As for the lyrics you share above, I don’t know if I’m completely getting them. Is Charles our Charles? Of Charles and Diana fame? If so, is Morrissey the one addressing him? And thus making the self-deprecating joke about his singing and his piano playing (which makes me laugh, though I still think I’m not getting all there is to get out of these lyrics)
Regardless, I once again place Dana on “pretentious alert” and request that he retire that accusation as his reason for not liking an artist.
To quote the host’s comment from earlier….”Pipe down, woman!” Randy Newman is not pretentious. He is generally very down to earth and self-deprecating. On the other hand, I cannot dispute that artists such as Sting and Joe Jackson are pretentious, and I do like both of them a great deal.
Still, I don’t throw out the pretentiousness criticism for the likes of Morrissey and Bono merely because I don’t like their music. I think my criticisms of many songs and artists on this blog shows that I am more than capable of dissing someone without throwing out the “P” word. Rather, as to both Morrissey and Bono, I find their pretentiousness is all too often infused into their songs…sometimes in the music, but more often in the lyrics or the singing style. With Morrissey, for example, I really knew very little about him personally, but found his singing style and affect pretentious from pretty much the first time I heard him years ago. I felt similarly about Bono from his early songs and videos on MTV, years before knowing anything more about him as a personality.
Anyway, I admit that with artists like Sting, David Byrne and Joe Jackson, their tremendous talent as songwriters has me loving them notwithstanding their pretentiousness. I guess I just don’t find the same level of talent in the likes of Morrissey and Bono or, perhaps more accurately, I find their pretentiousness infects so much of their music, that I just can’t get past it.

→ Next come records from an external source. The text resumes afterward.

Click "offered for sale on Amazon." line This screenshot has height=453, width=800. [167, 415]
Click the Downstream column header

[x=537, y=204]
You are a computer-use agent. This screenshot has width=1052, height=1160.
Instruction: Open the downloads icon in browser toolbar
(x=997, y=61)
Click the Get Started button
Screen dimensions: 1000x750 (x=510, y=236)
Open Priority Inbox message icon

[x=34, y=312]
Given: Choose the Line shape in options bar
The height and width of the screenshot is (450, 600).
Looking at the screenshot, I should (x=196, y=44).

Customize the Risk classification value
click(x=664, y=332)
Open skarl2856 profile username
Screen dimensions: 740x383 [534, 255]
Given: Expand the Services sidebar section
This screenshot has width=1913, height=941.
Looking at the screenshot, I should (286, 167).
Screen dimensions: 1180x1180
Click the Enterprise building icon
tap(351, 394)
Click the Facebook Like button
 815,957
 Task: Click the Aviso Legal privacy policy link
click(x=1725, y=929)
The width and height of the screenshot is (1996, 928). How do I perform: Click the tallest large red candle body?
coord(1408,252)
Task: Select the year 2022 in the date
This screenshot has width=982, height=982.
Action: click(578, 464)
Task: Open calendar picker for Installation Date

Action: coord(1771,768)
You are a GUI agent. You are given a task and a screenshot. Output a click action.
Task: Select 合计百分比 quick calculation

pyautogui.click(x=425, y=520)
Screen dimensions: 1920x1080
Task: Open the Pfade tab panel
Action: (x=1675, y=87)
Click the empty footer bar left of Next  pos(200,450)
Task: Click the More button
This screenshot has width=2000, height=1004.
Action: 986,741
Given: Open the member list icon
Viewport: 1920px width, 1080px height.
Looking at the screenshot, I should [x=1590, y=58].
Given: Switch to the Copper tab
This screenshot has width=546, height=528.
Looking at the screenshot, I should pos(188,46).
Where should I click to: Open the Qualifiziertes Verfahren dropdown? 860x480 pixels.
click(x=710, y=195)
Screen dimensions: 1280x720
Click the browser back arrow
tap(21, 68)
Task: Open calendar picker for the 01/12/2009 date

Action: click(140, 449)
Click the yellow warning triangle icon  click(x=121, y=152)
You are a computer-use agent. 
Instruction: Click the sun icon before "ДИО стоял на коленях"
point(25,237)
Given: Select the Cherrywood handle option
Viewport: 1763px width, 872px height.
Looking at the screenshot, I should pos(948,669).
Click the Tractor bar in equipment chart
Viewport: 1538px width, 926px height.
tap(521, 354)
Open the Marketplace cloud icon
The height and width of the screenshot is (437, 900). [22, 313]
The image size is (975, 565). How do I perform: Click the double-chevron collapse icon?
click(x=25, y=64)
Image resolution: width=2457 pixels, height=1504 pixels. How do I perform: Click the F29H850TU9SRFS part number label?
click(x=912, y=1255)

For my part, though the word “pretentious” has a negative connotation, I guess I don’t really see it as a bad thing. Because I fully embrace plenty of artists who can legitimately be described as pretentious (Elvis Costello, Rufus Wainwright, David Byrne, Belle & Sebastian, Morrissey, Bono and so on).
I can like or dislike pretentious artists, just as I can like or dislike artists who write cryptic lyrics or artists who sing mostly about themselves. I don’t think any of those things alone are a reason to judge somebody. They’re just talking points to support the judgment you make based on their music.
Just my two cents – but I think it’s a bit presumptive to assert that the song is about “prejudice faced by homosexuals”. I’m not suggesting that it’s wrong, I’m simply saying that the lyrics are intentionally ambiguous. The “me” isn’t necessarily Morrissey himself, and there’s no indication as to who the friends are, or why it is that there’s a place in hell for the lot of them. To narrow the meaning of the lyrics to something very specific is to diminish its’ more broad commentary on regret.
Thanks for the comment. It’s true that he doesn’t spell it out in so many words, but I’m having difficulty thinking of another “condition” to which it could apply.